House Passes Unborn Victims of Violence Act

WASHINGTON—Pro-lifers are calling it a “huge victory.” The House voted 254-172 Sept. 30 to pass the Unborn Victims of Violence Act, which recognizes preborn children as victims under federally prohibited crimes of violence.

“The bill simply put federal law behind the common sense recognition that when a criminal attacks a pregnant woman, and injures or kills her unborn child, he has claimed two human victims,” said Douglas Johnson, who is legislative director for the National Right to Life Committee.

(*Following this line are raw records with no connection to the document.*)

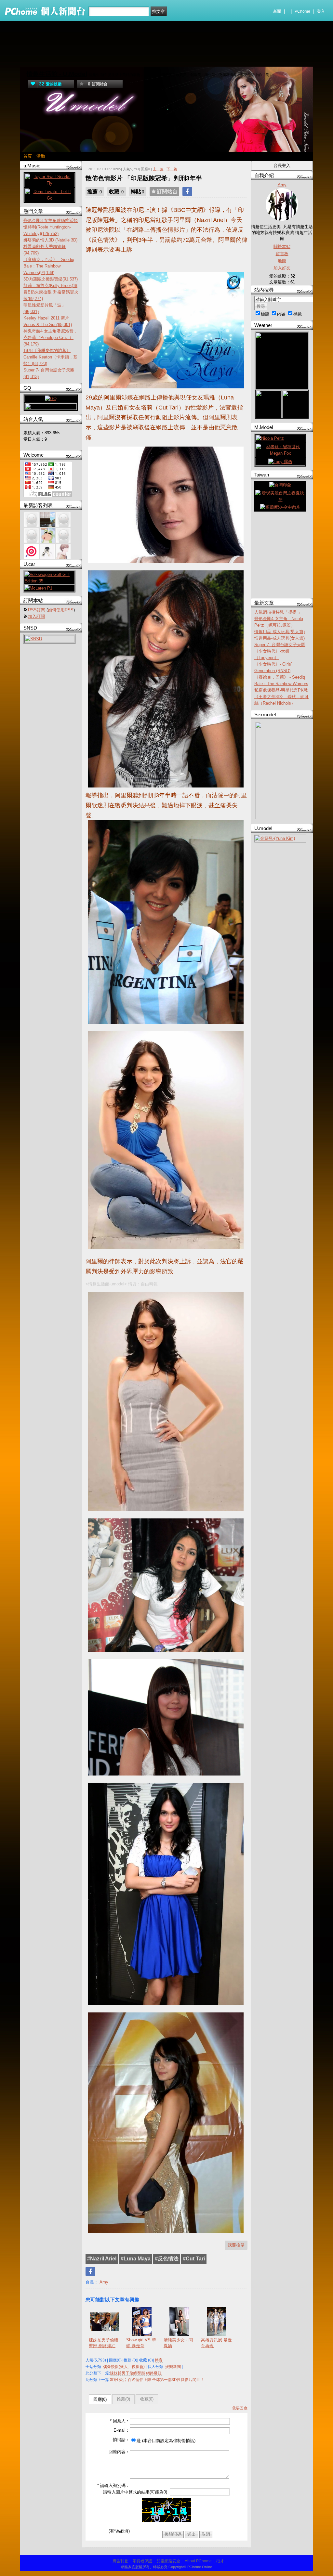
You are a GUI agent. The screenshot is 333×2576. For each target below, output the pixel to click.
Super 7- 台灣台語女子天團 (279, 644)
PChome (302, 11)
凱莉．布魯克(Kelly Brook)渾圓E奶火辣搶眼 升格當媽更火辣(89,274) (50, 292)
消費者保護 (142, 2561)
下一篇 (171, 169)
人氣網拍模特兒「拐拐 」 (278, 612)
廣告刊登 (120, 2561)
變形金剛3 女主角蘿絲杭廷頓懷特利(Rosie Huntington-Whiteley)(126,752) (50, 227)
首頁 (27, 156)
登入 (321, 11)
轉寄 (159, 2360)
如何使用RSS (60, 609)
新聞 (277, 11)
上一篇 (158, 169)
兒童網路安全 (168, 2561)
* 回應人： (120, 2420)
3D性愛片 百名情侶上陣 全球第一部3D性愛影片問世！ (157, 2379)
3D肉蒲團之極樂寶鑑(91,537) (50, 279)
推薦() (123, 2399)
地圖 (282, 260)
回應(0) (100, 2399)
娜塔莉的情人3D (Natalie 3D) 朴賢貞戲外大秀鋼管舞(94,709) (50, 246)
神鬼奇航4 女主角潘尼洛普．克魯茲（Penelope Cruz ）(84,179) (50, 337)
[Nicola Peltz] (270, 438)
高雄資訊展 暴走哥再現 (216, 2342)
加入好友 (281, 268)
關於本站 (281, 246)
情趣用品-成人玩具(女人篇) (279, 638)
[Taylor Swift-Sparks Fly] (49, 183)
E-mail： (121, 2430)
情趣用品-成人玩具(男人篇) (279, 631)
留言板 (282, 253)
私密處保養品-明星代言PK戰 (281, 690)
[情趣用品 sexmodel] (281, 817)
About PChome (198, 2561)
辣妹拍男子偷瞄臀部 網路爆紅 (103, 2342)
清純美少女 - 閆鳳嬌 (178, 2342)
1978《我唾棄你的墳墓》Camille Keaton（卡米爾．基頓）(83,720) (50, 357)
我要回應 (239, 2408)
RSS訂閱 (36, 609)
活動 (40, 156)
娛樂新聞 (173, 2366)
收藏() (146, 2399)
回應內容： (119, 2451)
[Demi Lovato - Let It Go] (49, 198)
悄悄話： (121, 2439)
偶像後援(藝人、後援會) (124, 2366)
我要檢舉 (236, 2245)
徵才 (220, 2561)
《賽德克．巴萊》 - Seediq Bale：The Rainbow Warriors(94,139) (48, 266)
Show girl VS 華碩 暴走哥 (141, 2342)
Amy (103, 2282)
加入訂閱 (36, 616)
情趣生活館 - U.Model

Supporters of the bill, authored by Rep. Lindsay Graham, R-S.C., maintain that it does offer greater protections for the parents of the child. “The law must account for the grief of parents who have suffered due to the death or injury of their preborn child as a result of violence,” said Janet Parshall, chief spokesperson for the Family Research Council.

Kate Michelman, president of the National Abortion Rights Action League, lambasted the bill. “[T]his legislation is not meant to provide greater protections for pregnant women, nor to fight crimes against them, but to forge new legal ground that would eventually undermine Roe vs. Wade,” she said in a statement.

Although the bill did not address the legality of abortion, pro-lifers acknowledged a main purpose for the bill would be to establish full legal rights to all human beings — born or preborn.

“Abortion is legal for now,” Rep. Chris Smith, R-N.J., said on the House floor during debate, “but that shouldn't mean that murderers, muggers and rapists should also have the same unfettered ability to maim or kill an unborn child without consequence.”

Smith criticized the abortion lobby. “At all costs, abortion advocates must cling to the self-serving fiction that unborn babies are something other than human and alive,” Rep. Smith said. “By systematically debasing the value of these children, it has become easier for adults to procure the violent deaths of these little ones if they happen to be unwanted, unplanned or imperfect.”

The bill now moves to the Senate, which will likely not have time to address the bill before adjourning for the year. In that case, the bill would likely have a vote in February, say sources close to the issue.